Recently, very large language models (LLMs) have shown exceptional performance on several English NLP tasks with just in-context learning (ICL), but their utility in other languages is still underexplored. We investigate their effectiveness for NLP tasks in low-resource languages (LRLs), especially in the setting of zero-labelled cross-lingual transfer (0-CLT), where no labelled training data for the target language is available -- however training data from one or more related medium-resource languages (MRLs) is utilized, alongside the available unlabeled test data for a target language. We introduce Self-Supervised Prompting (SSP), a novel ICL approach tailored for the 0-CLT setting. SSP is based on the key observation that LLMs output more accurate labels if in-context exemplars are from the target language (even if their labels are slightly noisy). To operationalize this, since target language training data is not available in 0-CLT, SSP operates in two stages. In Stage I, using source MRL training data, target language's test data is noisily labeled. In Stage II, these noisy test data points are used as exemplars in ICL for further improved labelling. Additionally, our implementation of SSP uses a novel Integer Linear Programming (ILP)-based exemplar selection that balances similarity, prediction confidence (when available) and label coverage. Experiments on three tasks and eleven LRLs (from three regions) demonstrate that SSP strongly outperforms existing SOTA fine-tuned and prompting-based baselines in 0-CLT setup.

翻译：近年来，超大规模语言模型仅通过上下文学习就在多项英语自然语言处理任务中展现出卓越性能，但其在其他语言中的应用潜力仍未得到充分探索。

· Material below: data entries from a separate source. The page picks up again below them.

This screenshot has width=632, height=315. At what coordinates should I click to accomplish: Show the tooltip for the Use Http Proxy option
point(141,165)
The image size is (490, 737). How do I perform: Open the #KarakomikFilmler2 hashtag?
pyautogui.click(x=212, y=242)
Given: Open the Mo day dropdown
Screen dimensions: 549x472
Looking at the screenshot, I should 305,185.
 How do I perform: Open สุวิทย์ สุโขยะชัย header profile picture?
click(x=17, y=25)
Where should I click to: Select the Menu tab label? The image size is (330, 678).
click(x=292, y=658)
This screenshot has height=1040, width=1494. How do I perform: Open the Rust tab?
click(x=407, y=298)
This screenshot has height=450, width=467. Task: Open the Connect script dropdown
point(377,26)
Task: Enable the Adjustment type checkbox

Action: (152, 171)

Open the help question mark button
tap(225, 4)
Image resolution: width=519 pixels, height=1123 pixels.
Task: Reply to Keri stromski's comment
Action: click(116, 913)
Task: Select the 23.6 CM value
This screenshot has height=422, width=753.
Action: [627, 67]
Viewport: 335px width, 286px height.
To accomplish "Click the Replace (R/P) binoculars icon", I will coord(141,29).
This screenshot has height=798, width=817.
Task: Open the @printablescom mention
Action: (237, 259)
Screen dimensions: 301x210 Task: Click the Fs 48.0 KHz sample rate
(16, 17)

本文研究此类模型在低资源语言自然语言处理任务中的有效性，重点关注零标注跨语言迁移这一特定场景——该场景下目标语言无标注训练数据可用，但可利用一个或多个相关中等资源语言的训练数据，并结合目标语言的未标注测试数据。我们提出自监督提示方法，这是一种专为零标注跨语言迁移场景设计的新型上下文学习方法。该方法基于关键发现：当上下文示例来自目标语言时，大语言模型能输出更准确的标签（即使这些标签存在轻微噪声）。为实现此机制，由于零标注跨语言迁移中缺乏目标语言训练数据，自监督提示方法采用两阶段流程：第一阶段利用源中等资源语言训练数据对目标语言测试数据进行带噪标注；第二阶段将这些带噪测试数据作为上下文学习中的示例，以进一步提升标注质量。此外，我们的方法实现采用基于整数线性规划的新型示例选择策略，该策略综合考虑示例相似度、预测置信度（当可用时）与标签覆盖度三个维度。在三个任务和十一种低资源语言上的实验表明，在零标注跨语言迁移设置下，自监督提示方法显著优于当前最先进的微调基线与基于提示的基线方法。